Falling new orders led firms to transfer spare resources to complete outstanding business. Consequently, backlogs of work decreased sharply, and at the fastest pace since October 2009.
The drop in new orders also led to job losses for the second consecutive month, with the rate of decline accelerating at the fastest pace in nine months
Input-buying decreased at a solid rate, with the reduction mainly reflecting the decline in new work. The fall in purchasing was the sharpest since February 2010.

This weekend and the early days of next week will be another fascinating period for the EU, as those who purport to lead it, struggle to make sense of the many disparate threads of complete nonsense, muddled thinking and mixed objectives now accumulated.

It will be a little bit like trying to splice back together the two ends of a steel wire rope, which have become severely mangled and mutilated while parting, in the faint hope that such a splice will withstand more strain than that which caused the original break!

This morning the 17 Euro Group Finance Ministers, on a conference telephone call, will be asked to commit their taxpayers to throwing a further 12 billion euros down the drain which Greece has clearly become. Should that commitment be successfully obtained, they will then need to commit to a further package, totalling some 85 to 125 billion euros in a second bail out for Greece, in the certain knowledge that the first, so obviously having failed and not yet complete, will never achieve its supposed objectives, other than keeping the euro together for an extra thirteen months!

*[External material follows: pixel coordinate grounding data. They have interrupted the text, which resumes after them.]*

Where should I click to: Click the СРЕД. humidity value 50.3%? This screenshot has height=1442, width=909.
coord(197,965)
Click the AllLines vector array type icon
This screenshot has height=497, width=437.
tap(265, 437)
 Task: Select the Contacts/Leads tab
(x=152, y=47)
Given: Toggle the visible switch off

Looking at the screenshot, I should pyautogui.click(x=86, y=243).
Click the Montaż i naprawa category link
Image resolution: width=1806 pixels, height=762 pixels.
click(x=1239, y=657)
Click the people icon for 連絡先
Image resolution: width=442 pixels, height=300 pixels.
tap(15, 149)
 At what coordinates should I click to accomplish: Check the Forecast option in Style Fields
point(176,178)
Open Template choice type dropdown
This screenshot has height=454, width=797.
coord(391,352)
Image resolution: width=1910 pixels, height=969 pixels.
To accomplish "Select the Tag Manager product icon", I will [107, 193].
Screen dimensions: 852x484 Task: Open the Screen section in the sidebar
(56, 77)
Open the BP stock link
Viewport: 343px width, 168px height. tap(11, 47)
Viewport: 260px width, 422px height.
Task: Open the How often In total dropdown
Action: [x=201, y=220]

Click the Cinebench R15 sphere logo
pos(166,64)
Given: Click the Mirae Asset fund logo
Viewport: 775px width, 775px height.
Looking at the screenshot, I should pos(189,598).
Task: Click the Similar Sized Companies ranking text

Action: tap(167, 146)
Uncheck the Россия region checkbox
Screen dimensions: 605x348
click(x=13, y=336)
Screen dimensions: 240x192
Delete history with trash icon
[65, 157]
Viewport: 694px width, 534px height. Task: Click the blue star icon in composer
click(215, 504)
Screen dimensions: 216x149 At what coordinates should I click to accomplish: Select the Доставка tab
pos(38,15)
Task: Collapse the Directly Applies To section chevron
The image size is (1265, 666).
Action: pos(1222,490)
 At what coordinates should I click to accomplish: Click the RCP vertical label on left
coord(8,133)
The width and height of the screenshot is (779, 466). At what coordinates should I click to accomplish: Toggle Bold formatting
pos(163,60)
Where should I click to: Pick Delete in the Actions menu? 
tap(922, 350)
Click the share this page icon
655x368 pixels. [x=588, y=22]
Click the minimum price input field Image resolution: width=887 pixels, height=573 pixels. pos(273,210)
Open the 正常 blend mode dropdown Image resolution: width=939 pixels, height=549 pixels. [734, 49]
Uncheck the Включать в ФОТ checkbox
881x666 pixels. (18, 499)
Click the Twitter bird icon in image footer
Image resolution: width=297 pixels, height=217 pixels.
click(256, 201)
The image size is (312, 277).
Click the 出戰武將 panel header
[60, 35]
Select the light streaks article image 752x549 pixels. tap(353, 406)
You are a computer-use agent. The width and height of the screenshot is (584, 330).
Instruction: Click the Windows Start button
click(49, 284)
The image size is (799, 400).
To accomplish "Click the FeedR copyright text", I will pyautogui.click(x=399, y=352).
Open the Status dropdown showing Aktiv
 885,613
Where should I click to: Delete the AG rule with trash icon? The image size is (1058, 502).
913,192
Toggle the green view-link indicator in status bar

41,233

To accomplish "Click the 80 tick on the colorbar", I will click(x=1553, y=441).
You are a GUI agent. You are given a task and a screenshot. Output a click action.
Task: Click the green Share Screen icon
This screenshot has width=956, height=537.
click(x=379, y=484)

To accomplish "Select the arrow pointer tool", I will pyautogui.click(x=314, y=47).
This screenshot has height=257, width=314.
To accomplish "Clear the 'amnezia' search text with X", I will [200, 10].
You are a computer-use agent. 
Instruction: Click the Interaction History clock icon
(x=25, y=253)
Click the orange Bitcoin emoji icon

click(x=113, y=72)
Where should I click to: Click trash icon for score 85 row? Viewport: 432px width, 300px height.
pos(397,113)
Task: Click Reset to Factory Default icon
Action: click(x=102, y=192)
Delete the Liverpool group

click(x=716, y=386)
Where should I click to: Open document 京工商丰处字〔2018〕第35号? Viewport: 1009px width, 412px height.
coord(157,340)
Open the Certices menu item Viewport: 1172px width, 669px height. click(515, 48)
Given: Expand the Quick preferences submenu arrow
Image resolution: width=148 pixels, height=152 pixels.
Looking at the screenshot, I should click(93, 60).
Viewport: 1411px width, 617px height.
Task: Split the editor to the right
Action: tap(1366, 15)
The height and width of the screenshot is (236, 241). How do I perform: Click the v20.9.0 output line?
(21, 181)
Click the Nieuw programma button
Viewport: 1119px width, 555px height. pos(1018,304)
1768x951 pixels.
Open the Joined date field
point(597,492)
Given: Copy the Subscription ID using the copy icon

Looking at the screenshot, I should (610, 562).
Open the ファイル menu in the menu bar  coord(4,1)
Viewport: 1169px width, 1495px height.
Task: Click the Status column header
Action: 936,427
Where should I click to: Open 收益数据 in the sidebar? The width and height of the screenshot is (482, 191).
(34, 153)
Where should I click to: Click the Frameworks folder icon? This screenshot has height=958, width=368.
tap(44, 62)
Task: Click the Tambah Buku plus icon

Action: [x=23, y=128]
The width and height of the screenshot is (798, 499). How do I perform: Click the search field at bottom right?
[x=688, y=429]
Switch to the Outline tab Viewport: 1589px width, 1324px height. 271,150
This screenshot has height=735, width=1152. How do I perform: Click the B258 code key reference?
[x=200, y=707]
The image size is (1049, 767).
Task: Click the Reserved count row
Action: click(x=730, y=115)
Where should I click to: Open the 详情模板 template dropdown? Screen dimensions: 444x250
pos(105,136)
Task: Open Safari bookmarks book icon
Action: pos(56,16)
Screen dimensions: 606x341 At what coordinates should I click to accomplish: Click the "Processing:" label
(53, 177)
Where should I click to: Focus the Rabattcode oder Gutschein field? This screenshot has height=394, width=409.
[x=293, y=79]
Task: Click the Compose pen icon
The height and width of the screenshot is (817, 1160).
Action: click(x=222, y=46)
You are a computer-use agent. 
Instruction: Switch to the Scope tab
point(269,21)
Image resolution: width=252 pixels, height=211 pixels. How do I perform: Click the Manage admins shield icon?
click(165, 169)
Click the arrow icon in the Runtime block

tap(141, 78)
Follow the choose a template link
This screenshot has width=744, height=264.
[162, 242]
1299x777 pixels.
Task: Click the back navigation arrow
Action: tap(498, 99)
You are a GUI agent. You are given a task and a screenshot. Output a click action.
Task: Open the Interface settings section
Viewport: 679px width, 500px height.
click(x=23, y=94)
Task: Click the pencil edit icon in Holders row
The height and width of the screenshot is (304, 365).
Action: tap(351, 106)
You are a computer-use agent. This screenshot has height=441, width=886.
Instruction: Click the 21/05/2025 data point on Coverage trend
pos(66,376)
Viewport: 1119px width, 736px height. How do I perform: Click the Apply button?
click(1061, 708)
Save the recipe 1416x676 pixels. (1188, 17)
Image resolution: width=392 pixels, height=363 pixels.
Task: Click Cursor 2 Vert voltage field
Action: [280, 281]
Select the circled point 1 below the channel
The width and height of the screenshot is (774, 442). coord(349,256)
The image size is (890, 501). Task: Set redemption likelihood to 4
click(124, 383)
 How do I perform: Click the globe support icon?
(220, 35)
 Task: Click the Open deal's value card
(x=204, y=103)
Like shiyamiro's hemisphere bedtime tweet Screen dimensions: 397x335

The IMF, having already stated its rules will not allow it to contribute to the last tranche of Greek financing under the last bail out, must therefore formulate a new policy under their new head, who is widely reported to be innumerate.

Jean-Claude Trichet at the over-committed ECB, is reported by the EU fanatical and financed EurActiv, (themselves surprisingly sceptical over the outlook,) as follows:


European Central Bank President Jean-Claude Trichet, who has repeatedly warned the EU against triggering a credit event or downgrade of Greek debt to default, took a cautious line on the French proposal in testimony in the European Parliament.
At this stage we have not yet [got] a position [...] we are very alert but I cannot give you a precise judgement on what is going on. There are several concepts being examined," he said.

In considering the most likely outcome, surely the world and the market's attention from early next week, and Tuesday will be critical here when Wall Street re-opens, is not which banks now hold Greek debt, but which financial institutions are insuring those bonds and holding the credit default swaps which seem ever more likely to soon fall due for payment!